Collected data

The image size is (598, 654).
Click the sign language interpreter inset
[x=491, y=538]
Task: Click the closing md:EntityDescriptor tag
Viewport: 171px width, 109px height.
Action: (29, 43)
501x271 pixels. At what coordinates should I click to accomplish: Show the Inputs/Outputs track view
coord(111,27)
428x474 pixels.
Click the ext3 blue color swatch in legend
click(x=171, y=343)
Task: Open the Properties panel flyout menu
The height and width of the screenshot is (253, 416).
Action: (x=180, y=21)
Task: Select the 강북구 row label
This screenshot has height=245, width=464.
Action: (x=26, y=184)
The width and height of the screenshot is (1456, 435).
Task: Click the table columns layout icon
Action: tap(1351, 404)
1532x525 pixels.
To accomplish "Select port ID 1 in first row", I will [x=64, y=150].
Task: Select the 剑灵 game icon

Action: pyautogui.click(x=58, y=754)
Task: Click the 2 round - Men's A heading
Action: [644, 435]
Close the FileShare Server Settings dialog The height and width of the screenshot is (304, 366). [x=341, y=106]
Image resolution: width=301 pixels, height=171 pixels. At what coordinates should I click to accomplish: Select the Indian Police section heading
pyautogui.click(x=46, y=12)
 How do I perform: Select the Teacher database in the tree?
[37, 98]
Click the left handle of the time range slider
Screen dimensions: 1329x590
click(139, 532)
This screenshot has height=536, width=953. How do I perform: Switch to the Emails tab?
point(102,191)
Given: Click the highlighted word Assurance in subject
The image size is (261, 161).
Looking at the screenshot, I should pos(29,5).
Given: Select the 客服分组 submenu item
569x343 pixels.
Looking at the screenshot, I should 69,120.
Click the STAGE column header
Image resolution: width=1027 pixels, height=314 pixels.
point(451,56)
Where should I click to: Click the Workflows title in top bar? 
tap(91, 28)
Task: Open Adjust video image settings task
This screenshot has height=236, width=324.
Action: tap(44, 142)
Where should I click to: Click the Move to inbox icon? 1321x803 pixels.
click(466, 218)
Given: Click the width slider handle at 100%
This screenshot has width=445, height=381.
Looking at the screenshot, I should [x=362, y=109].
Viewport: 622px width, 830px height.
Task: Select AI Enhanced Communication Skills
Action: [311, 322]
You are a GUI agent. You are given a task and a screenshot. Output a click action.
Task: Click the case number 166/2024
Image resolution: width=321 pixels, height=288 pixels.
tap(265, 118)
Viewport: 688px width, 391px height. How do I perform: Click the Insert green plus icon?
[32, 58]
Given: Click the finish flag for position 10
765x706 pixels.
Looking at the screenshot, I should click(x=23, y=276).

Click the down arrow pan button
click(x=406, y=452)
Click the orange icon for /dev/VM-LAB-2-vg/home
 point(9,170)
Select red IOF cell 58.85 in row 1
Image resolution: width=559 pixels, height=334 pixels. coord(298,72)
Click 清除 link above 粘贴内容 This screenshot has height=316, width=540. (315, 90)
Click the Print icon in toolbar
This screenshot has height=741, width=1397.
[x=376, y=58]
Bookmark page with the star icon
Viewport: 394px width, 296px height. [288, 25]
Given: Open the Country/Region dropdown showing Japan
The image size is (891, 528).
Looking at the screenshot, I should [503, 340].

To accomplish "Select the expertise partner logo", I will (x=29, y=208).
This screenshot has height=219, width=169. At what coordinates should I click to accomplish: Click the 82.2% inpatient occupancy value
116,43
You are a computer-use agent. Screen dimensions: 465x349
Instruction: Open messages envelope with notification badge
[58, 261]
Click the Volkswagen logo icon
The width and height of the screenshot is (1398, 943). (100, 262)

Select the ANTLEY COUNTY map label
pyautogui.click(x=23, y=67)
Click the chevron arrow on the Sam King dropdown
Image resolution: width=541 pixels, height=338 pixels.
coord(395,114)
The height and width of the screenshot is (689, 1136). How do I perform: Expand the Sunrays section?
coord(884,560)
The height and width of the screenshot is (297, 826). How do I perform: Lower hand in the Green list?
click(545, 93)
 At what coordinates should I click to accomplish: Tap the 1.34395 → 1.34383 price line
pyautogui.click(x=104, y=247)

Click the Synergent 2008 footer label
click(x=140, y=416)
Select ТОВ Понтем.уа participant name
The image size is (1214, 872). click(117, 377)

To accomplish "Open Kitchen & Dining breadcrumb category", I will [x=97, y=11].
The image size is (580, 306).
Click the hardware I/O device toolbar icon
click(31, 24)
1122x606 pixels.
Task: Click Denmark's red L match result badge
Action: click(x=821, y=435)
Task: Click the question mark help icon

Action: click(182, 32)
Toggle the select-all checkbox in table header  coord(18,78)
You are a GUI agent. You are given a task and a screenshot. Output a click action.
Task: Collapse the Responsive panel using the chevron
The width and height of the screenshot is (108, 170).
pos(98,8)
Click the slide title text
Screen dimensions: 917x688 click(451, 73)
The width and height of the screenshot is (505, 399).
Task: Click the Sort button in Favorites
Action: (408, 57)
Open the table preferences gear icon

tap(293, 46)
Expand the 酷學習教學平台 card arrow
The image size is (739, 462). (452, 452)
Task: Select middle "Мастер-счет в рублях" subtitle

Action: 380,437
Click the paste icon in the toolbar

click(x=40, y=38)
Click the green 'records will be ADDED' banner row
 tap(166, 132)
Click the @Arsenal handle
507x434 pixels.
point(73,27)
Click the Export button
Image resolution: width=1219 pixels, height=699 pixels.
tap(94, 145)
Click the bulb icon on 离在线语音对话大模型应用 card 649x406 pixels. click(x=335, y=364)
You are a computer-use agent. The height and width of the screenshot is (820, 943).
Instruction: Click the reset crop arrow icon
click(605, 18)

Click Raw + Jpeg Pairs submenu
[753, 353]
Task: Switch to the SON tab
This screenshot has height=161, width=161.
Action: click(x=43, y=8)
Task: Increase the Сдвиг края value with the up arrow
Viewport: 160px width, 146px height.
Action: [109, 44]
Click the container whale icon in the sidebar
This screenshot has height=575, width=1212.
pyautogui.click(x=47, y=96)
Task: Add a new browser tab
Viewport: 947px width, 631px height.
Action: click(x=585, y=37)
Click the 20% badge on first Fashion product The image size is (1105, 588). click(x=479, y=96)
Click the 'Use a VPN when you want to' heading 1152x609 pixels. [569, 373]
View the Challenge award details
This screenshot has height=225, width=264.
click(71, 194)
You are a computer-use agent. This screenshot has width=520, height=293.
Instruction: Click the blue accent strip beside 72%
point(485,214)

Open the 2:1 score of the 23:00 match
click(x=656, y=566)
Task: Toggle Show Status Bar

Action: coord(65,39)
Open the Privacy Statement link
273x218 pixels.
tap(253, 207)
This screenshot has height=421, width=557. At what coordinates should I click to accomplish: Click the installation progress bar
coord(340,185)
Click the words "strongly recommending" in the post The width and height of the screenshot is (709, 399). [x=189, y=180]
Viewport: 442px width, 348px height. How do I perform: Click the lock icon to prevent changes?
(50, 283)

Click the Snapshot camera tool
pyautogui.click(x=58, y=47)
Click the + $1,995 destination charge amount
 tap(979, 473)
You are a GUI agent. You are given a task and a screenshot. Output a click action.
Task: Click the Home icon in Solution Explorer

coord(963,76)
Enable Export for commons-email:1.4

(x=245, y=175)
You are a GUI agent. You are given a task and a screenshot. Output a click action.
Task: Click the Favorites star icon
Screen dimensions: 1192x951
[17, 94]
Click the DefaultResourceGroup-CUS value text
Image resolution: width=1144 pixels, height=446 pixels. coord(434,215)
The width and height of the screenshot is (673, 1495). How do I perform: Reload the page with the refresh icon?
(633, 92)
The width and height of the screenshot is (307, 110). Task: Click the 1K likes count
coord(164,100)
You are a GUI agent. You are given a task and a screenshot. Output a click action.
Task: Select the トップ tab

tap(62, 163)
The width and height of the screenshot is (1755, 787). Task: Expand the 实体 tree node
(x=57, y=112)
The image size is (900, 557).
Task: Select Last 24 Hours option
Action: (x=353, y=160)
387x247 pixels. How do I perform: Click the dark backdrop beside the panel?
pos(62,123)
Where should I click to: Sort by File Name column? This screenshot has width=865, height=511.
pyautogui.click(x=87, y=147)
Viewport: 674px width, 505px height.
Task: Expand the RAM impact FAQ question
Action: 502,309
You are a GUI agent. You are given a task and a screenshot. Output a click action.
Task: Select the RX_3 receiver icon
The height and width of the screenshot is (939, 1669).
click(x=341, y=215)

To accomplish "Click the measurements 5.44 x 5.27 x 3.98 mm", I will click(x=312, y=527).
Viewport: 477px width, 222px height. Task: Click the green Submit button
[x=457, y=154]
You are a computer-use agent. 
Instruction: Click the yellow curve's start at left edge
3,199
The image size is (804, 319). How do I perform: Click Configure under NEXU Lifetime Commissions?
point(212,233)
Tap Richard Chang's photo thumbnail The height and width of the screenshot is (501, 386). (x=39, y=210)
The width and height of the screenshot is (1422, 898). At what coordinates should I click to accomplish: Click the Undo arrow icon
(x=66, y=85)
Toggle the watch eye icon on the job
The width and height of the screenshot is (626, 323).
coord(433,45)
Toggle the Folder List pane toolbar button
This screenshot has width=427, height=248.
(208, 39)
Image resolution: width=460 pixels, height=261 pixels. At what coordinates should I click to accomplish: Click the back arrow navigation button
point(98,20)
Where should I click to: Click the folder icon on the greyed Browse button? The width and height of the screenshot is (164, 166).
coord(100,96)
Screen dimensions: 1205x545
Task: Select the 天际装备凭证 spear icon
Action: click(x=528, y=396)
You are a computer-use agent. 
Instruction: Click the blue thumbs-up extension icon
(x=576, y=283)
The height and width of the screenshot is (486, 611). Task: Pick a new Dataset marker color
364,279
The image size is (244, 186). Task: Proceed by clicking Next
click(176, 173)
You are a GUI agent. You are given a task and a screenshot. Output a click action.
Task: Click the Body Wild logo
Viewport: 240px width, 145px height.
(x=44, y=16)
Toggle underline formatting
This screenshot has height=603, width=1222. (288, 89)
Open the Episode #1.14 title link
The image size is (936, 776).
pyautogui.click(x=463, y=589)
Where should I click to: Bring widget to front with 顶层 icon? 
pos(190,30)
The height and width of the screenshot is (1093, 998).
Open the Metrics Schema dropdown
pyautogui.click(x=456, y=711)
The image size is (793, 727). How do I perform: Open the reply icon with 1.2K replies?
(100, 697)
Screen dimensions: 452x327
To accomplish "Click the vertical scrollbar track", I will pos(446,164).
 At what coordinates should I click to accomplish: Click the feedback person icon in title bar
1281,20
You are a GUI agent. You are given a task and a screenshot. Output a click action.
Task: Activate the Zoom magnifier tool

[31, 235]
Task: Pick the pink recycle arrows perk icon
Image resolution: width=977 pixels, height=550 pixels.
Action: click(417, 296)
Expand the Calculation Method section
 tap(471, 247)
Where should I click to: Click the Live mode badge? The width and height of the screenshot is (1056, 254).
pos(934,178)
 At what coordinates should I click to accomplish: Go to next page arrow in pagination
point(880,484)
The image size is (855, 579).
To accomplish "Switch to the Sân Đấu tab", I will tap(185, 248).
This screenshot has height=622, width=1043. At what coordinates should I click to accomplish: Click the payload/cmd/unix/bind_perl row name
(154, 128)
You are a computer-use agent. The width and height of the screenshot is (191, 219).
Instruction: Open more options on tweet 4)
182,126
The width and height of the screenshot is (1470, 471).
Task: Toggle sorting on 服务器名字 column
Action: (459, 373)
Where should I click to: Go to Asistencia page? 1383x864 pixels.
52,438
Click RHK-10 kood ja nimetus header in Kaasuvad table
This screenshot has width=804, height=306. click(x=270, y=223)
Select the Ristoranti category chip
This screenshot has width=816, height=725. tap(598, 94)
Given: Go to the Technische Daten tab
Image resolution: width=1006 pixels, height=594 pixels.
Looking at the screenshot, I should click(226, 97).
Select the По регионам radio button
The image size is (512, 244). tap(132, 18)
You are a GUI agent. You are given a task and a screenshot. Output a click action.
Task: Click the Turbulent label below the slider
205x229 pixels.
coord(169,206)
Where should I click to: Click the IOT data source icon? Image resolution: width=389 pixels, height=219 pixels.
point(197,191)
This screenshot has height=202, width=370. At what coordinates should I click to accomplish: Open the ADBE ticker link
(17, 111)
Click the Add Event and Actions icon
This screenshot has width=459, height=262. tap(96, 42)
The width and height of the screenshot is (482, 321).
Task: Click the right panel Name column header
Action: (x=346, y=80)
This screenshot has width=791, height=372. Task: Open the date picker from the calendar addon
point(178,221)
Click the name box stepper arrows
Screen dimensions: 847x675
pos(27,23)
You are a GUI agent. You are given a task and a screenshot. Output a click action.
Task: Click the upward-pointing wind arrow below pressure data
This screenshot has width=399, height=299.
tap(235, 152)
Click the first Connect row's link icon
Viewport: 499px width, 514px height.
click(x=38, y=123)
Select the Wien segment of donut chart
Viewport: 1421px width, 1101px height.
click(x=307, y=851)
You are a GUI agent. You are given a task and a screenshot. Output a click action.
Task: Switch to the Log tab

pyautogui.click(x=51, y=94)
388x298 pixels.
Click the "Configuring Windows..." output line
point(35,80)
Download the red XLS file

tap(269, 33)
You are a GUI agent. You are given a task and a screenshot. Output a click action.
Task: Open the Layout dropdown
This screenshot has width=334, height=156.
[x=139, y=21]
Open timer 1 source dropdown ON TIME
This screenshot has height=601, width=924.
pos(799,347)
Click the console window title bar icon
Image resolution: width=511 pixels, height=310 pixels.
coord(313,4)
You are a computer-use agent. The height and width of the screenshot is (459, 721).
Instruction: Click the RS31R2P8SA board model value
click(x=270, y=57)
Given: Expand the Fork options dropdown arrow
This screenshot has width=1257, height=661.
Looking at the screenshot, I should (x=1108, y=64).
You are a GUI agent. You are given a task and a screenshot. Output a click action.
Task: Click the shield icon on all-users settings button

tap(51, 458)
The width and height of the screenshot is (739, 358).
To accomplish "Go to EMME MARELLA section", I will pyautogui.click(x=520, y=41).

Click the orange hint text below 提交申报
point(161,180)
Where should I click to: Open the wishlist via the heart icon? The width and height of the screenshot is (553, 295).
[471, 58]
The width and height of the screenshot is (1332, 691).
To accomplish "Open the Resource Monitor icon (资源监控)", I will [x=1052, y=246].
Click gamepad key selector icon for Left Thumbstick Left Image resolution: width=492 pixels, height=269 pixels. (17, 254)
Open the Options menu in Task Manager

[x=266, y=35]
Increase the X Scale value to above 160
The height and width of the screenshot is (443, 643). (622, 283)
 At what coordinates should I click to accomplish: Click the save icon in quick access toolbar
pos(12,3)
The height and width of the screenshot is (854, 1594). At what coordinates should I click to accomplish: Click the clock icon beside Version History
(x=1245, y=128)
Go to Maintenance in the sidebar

- Directions for this task:
Among the lines above, find those holding "handle" and copy each one.

- Task response:
Click the left handle of the time range slider
Given: Click the width slider handle at 100%
Click the @Arsenal handle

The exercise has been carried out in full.